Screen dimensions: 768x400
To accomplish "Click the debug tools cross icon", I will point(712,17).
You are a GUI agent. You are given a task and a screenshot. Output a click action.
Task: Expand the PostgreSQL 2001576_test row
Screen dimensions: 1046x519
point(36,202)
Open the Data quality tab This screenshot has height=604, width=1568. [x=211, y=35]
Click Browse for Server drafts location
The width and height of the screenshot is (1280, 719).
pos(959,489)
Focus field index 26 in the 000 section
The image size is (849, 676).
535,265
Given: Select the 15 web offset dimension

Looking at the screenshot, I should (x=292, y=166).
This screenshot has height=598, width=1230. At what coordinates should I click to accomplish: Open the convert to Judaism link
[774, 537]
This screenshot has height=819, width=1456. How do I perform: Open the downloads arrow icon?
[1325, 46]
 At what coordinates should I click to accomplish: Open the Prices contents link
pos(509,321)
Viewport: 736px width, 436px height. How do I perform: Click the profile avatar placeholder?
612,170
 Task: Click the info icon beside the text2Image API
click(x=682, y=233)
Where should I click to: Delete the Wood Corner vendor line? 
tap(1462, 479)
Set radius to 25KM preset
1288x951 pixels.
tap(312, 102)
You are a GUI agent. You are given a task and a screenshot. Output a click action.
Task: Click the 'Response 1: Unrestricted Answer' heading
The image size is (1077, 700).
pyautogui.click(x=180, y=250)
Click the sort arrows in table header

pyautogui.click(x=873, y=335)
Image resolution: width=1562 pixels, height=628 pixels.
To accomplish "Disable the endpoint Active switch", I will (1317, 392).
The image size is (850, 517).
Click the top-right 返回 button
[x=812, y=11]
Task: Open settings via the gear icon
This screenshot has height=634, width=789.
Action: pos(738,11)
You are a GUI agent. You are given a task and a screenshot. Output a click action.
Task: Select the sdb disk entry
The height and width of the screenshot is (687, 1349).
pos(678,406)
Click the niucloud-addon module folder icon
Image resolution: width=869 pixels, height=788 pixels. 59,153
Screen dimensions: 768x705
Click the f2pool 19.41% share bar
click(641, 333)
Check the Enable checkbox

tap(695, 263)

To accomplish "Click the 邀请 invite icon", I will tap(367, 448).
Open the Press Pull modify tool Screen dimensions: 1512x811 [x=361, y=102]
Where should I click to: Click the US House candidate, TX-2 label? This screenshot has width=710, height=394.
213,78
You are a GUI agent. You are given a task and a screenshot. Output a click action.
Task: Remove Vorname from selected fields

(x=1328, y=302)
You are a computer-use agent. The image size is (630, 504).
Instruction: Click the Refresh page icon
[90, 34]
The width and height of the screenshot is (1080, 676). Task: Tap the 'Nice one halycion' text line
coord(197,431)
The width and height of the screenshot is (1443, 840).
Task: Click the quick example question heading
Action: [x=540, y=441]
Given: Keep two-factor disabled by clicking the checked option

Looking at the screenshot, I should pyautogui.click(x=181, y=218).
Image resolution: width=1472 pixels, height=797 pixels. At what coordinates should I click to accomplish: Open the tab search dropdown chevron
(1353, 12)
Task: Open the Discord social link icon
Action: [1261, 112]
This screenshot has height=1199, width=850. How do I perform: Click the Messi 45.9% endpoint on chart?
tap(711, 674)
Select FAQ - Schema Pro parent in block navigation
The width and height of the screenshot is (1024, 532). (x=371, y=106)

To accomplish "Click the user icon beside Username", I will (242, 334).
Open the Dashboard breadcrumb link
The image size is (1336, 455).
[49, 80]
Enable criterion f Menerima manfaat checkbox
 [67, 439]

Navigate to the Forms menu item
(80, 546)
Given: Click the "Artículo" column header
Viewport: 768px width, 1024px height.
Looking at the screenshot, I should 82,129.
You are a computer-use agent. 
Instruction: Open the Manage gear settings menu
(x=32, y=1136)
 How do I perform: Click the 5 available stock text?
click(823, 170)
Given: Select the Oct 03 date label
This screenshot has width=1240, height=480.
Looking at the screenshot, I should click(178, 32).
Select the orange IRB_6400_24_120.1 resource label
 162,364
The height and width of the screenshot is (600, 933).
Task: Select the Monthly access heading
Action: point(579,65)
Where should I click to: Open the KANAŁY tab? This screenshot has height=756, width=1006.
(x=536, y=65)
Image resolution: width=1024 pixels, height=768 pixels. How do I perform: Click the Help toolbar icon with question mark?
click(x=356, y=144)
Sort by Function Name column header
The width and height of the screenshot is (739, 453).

+---+

### What this task involves
The lines wanted are those from the one holding "Sort by Function Name column header" through the final line of the listing; print them exactly.

### Answer to this exercise
Sort by Function Name column header
The width and height of the screenshot is (739, 453).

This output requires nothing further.